Just as the person who has unacceptable eating habits believes that she
must meet the social standard of matching the appearance of Kate Moss, the
person with the unacceptable sexual practices holds a construct system which
says that he must have his sexual way with the cheer leader. The person with
the problem eating habits owes his/her construct systems to the constant
barrage of messages about the ideal of skinniness. The person with the problem
sexual behavior owes his construct system to the barrage of messages about the
likes of the Dallas Cowgirls. If people like Demi Moore can attract all kinds
of status seeking males, why shouldn't any other woman aspire to the same
bodily "attractiveness?" If the star of the Nebraska Cornhuskers football team
can return to the playing field after his problem sexual escapade, why
shouldn't the star of Podunck College have his chance at an exciting sexual
escapade?
By what means should either of these people develop an alternative
construct system?
Does individual "psychotherapy," offered at a high price after the
person has developed the kind of construct system that leads to problem
behavior, provide the most effective relief from entrappment by one's
construct system?

How many PCP people teach "abnormal pscyhology" using the
standard DSM-based textbooks that recite the litany of diseases???
How many PCP people teach personality psychology courses using the
standard "Smith said this, Hickenlooper said that, Migosh said something else,
and I can't take a position because 'the evidence is not yet in?'"

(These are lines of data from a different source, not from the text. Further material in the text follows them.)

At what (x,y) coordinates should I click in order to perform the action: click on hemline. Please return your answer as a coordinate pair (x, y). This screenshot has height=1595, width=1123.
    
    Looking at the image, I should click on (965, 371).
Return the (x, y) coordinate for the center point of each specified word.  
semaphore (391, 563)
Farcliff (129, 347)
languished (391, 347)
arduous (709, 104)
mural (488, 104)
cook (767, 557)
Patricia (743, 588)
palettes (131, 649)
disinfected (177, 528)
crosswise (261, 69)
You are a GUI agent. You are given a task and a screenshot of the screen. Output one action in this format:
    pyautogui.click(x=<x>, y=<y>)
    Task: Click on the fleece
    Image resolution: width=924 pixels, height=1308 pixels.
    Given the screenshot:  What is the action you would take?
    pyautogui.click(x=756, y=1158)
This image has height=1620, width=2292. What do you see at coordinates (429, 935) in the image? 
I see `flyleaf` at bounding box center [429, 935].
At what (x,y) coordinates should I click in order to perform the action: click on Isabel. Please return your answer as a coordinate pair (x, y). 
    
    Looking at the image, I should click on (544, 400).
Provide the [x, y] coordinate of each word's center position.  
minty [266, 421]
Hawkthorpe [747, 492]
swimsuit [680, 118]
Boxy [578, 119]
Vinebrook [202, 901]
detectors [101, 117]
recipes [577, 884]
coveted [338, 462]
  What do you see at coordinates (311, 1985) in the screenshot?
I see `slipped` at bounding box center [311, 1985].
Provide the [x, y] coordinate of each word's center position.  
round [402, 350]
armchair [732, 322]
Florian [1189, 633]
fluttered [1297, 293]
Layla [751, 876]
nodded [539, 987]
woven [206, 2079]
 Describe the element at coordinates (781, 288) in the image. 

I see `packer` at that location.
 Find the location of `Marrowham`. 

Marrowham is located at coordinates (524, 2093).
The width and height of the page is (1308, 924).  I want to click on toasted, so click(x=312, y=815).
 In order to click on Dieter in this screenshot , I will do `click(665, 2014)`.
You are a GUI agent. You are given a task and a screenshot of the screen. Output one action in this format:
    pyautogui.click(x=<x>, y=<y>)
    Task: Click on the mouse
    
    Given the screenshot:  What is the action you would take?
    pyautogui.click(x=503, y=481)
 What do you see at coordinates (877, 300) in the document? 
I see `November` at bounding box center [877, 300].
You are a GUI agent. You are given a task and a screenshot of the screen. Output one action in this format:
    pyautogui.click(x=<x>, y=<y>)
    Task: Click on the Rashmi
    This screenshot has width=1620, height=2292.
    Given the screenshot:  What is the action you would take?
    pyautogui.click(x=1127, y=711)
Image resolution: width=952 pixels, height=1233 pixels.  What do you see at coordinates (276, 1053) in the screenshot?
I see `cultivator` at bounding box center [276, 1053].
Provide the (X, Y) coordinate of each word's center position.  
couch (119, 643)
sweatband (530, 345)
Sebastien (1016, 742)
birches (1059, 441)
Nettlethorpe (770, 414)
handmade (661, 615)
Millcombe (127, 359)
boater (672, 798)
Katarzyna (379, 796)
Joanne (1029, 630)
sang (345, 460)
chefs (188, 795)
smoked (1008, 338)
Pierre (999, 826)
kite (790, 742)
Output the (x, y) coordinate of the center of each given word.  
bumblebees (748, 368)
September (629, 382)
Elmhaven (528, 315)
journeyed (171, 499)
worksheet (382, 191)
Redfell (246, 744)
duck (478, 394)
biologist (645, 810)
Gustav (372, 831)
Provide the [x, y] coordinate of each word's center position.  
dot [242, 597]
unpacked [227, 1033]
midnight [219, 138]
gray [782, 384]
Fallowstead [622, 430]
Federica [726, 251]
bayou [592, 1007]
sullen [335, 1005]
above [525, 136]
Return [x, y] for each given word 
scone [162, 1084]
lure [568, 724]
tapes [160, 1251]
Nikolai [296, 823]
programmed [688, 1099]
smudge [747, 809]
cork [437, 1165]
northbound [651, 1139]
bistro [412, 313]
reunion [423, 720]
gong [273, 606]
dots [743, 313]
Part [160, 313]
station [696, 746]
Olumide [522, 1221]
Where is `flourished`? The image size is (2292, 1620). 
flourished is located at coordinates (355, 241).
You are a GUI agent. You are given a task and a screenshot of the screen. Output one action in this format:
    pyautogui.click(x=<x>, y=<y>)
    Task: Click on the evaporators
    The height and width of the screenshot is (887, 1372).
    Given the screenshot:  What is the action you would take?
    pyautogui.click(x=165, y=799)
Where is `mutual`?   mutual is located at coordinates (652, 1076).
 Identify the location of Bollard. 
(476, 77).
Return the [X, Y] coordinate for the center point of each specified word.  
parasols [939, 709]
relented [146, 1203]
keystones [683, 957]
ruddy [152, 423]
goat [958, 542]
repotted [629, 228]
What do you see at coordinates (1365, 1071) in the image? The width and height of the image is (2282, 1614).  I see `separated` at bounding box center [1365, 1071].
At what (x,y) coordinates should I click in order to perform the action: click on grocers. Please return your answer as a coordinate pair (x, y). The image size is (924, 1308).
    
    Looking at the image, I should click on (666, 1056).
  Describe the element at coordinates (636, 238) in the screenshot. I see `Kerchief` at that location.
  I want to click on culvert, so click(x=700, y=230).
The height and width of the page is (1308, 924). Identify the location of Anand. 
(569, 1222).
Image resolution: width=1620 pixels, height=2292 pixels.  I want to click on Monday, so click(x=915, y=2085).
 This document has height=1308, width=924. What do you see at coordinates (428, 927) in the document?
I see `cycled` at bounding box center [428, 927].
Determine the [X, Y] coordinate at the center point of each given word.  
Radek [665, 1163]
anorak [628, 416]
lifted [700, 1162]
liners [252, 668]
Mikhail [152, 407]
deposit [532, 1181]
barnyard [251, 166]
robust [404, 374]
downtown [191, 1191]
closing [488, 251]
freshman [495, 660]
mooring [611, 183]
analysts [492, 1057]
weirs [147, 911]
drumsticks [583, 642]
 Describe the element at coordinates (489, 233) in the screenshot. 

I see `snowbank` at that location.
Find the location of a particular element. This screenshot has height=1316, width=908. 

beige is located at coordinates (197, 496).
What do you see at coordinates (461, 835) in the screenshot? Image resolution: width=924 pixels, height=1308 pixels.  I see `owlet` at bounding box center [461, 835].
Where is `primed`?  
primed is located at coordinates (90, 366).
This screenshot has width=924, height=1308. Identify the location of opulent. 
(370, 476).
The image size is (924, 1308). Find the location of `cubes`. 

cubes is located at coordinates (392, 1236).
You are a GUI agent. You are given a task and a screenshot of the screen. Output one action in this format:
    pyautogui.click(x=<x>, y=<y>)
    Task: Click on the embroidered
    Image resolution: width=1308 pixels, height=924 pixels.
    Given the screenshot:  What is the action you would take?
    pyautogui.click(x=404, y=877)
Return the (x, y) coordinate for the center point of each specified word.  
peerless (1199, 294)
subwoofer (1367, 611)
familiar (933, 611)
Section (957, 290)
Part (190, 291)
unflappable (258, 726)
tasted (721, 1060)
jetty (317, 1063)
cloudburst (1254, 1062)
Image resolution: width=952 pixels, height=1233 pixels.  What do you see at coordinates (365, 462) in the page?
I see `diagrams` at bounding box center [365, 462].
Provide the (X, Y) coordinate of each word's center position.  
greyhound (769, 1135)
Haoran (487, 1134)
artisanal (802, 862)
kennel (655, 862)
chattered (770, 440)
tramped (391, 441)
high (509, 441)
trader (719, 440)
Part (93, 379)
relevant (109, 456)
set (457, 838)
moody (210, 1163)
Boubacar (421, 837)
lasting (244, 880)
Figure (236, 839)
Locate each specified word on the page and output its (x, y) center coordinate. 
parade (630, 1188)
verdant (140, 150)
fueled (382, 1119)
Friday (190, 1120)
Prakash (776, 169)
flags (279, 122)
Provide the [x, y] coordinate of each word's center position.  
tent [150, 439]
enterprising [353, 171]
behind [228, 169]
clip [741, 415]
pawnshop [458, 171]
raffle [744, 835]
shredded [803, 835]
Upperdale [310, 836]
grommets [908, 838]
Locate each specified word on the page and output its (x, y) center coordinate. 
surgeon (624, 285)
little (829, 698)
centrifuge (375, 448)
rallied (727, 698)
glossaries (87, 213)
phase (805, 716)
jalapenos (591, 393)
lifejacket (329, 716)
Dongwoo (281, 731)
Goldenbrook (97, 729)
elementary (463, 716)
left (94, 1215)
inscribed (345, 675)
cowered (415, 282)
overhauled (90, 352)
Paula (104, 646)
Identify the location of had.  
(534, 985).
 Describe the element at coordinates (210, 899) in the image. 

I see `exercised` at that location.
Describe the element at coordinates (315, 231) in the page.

In short -- are we willing to claim a professional responsiblity for
promoting activity which will clarify our professional view of how people come
to be trapped by their own construct systems - and how one might shake one's
self free from those systems -- particularly those systems by which we define
our self roles??

If that sounds a bit like preaching, you might consider that it is no
less PREACHING than is advising me that I am dealing unfairly with the person
who is trapped by a construct system which leads to problem eating.